I am Elen Gevorgyan from the Qarvachar city օֆ Shahumyan region in the Republic of Artsakh.
As a result of Azerbaijani aggression in September 2020, not only was my right and the right of my peers to education disrupted, but also were many other rights and freedoms of the population of the Republic of Artsakh as defined by the Convention for the Protection of Human Rights and Fundamental Freedoms adopted on November 4, 1950, and the OSCE Helsinki Final Act of 1973. Several territories of Artsakh are left under the control of Azerbaijan, as a result of which a return to our area of residence and original schools has become impossible. Two years after the war, many of my peers have still not overcome the post-war challenges, and many of them have problems integrating in the public school environment and executing their own rights and freedoms.

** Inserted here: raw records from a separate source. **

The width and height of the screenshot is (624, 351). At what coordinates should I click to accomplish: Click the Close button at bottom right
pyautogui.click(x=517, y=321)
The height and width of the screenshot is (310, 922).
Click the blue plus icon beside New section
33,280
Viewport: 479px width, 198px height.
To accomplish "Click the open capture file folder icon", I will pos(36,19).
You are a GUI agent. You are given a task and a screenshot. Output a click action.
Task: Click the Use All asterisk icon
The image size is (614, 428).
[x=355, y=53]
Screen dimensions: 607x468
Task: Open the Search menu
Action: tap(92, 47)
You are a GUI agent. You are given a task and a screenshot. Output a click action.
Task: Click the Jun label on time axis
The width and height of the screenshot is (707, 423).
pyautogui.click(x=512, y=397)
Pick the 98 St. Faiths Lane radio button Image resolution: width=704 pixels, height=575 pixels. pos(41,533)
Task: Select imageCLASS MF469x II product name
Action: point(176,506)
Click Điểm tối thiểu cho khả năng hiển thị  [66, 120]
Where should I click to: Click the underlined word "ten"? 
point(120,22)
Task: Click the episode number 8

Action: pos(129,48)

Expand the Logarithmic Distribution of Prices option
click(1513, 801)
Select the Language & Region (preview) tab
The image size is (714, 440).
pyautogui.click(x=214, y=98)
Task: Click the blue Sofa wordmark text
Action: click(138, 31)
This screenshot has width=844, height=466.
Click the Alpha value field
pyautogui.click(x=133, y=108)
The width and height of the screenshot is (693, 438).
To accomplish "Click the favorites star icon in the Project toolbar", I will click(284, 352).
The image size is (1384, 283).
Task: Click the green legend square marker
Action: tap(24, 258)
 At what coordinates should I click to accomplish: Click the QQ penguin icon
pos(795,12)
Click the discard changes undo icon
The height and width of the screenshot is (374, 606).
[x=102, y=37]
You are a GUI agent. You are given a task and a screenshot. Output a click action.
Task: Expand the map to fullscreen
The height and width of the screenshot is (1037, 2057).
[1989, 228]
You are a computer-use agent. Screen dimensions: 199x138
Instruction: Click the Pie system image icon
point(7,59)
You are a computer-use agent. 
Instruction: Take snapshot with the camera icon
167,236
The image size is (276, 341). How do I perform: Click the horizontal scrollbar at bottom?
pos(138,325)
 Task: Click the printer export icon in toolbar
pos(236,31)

The problems vary from social-economic to psychological. Many of the estimated 240 public schools that operated in the Republic of Artsakh prior to September 2020 have never reopened, and part of my 21,000 peers were forced to execute their right to education far from their native home, learning in the educational and public school institutions of Armenia and the Armenian communities of the diaspora. Nearly half of the relocated children changed schools at least once as a result of changing their accommodation while residing in the Armenian Republic. The frequent change of the area of residence has led children to the development of uncertainty and the hindrance of effective inclusion in the educational system. The relocated children have had challenges being involved in the school atmosphere. This is due to the attitude of the teachers, local children and their parents. The host community and school have not taken effective and systematic measures with the local teachers, students and parents, nor with the displaced children and parents aimed at the adaptation of the children.
What has taken place with me and my peer friends of the Republic of Artsakh showcases that the regulatory mechanisms of the state, as a sovereign entity of international law and order, in the case of the impossibility or disruption of maintenance of the rights and freedoms guaranteed by international law and order, are not complete, or, at least, they do not fully ensure the vital rights and freedoms of the peaceful population that is in an area of armed aggression.
The formation of such platforms is very important, which will provide an opportunity to the relocated children, including my peers, to present on their own, listen, and report the shortcomings of the international law and order, giving the chance and also creating new mechanisms for the elimination of those shortcomings, the prevention of wars, the implementation of the established rights and freedoms and many other aspects, and this will later bestow us the opportunity to ensure for the generations new guidelines of safe and secure coexistence based on the unification around universal values.